Look through the entries below and extract exactly the lines from the one containing "Task: Click the 根本政治制度 red box" through the one containing "Task: Open the Web Content Download link", ends included.

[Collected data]
——
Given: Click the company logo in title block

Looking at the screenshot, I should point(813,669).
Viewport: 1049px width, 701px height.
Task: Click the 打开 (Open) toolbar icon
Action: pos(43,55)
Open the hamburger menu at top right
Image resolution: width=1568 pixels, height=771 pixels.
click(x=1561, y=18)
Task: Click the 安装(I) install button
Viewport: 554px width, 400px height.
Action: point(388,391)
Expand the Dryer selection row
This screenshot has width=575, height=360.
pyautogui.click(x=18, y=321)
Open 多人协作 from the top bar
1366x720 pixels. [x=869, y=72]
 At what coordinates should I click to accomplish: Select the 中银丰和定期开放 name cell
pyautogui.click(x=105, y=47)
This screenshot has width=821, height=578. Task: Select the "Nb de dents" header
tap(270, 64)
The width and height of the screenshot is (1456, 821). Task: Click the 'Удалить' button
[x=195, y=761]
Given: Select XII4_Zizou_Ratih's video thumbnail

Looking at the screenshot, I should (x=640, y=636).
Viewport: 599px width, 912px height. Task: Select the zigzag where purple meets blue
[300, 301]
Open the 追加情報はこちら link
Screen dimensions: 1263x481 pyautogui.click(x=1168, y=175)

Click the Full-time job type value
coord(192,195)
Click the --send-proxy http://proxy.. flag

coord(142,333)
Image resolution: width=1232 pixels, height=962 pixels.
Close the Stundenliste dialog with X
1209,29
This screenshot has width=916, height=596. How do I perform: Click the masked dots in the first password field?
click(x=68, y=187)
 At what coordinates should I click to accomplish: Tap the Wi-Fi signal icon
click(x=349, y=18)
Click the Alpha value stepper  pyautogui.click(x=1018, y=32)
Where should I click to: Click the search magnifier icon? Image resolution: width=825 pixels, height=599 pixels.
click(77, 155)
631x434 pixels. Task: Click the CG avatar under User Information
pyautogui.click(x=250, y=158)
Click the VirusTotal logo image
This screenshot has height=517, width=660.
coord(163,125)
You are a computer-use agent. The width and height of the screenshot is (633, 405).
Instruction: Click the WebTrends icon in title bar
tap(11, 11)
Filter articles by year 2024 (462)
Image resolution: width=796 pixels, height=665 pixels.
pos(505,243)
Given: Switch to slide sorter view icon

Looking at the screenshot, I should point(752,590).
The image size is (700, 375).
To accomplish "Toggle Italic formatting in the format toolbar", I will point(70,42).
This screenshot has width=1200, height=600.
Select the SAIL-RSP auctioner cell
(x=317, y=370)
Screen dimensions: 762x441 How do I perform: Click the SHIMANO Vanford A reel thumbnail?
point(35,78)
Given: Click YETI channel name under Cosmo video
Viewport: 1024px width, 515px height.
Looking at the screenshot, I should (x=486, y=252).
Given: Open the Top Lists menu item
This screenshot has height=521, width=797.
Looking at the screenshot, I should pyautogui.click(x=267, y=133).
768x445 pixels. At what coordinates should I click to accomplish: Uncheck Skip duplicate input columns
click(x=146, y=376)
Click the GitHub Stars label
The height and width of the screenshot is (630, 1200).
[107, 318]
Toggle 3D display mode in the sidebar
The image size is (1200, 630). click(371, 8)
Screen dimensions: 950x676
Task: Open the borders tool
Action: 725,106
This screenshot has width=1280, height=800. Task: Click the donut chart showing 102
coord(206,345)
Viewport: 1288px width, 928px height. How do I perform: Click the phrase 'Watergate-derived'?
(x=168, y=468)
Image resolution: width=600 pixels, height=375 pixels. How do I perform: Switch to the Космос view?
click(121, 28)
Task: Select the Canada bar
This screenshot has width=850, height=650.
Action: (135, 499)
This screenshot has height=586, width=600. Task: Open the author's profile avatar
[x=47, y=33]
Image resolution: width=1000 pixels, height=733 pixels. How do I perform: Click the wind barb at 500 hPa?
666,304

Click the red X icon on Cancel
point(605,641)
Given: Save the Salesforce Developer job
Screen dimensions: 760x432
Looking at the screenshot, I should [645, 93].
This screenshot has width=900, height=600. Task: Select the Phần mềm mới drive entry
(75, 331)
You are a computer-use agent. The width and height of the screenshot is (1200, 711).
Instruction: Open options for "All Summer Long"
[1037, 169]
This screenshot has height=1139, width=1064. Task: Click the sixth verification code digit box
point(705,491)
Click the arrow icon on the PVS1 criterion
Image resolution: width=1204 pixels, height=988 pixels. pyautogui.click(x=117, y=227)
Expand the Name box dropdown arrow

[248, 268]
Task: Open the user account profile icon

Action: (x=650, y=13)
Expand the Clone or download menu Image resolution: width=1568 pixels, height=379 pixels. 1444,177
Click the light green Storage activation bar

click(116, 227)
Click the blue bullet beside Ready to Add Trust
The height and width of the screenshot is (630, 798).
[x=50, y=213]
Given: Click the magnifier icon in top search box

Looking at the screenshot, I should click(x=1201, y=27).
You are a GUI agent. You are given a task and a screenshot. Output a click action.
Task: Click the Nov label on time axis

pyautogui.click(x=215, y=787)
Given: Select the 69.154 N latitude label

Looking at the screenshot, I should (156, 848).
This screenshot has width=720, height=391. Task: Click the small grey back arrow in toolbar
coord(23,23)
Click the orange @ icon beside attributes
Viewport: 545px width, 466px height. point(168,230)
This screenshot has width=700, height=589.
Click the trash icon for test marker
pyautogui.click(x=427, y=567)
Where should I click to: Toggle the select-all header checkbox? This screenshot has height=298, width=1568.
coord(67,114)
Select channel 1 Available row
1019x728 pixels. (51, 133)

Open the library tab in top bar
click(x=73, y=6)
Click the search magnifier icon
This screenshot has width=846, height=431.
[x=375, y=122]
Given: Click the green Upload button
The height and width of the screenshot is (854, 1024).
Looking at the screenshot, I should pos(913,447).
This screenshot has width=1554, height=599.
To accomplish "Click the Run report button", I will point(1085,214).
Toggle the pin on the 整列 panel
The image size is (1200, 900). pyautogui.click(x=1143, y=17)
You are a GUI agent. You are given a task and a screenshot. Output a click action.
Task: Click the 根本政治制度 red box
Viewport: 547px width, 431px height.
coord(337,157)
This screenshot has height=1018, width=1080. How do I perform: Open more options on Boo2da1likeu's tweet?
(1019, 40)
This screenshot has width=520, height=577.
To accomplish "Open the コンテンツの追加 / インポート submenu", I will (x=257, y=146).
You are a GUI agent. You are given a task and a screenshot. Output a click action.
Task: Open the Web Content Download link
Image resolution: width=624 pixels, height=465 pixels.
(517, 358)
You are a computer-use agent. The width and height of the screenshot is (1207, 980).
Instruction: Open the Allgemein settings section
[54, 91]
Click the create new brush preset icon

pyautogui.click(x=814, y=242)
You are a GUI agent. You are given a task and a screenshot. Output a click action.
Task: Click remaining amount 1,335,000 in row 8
——
■ **ANSWER**
Task: Click the 根本政治制度 red box
Viewport: 547px width, 431px height.
coord(337,157)
This screenshot has height=1018, width=1080. How do I perform: Open more options on Boo2da1likeu's tweet?
(1019, 40)
This screenshot has width=520, height=577.
To accomplish "Open the コンテンツの追加 / インポート submenu", I will (x=257, y=146).
You are a GUI agent. You are given a task and a screenshot. Output a click action.
Task: Open the Web Content Download link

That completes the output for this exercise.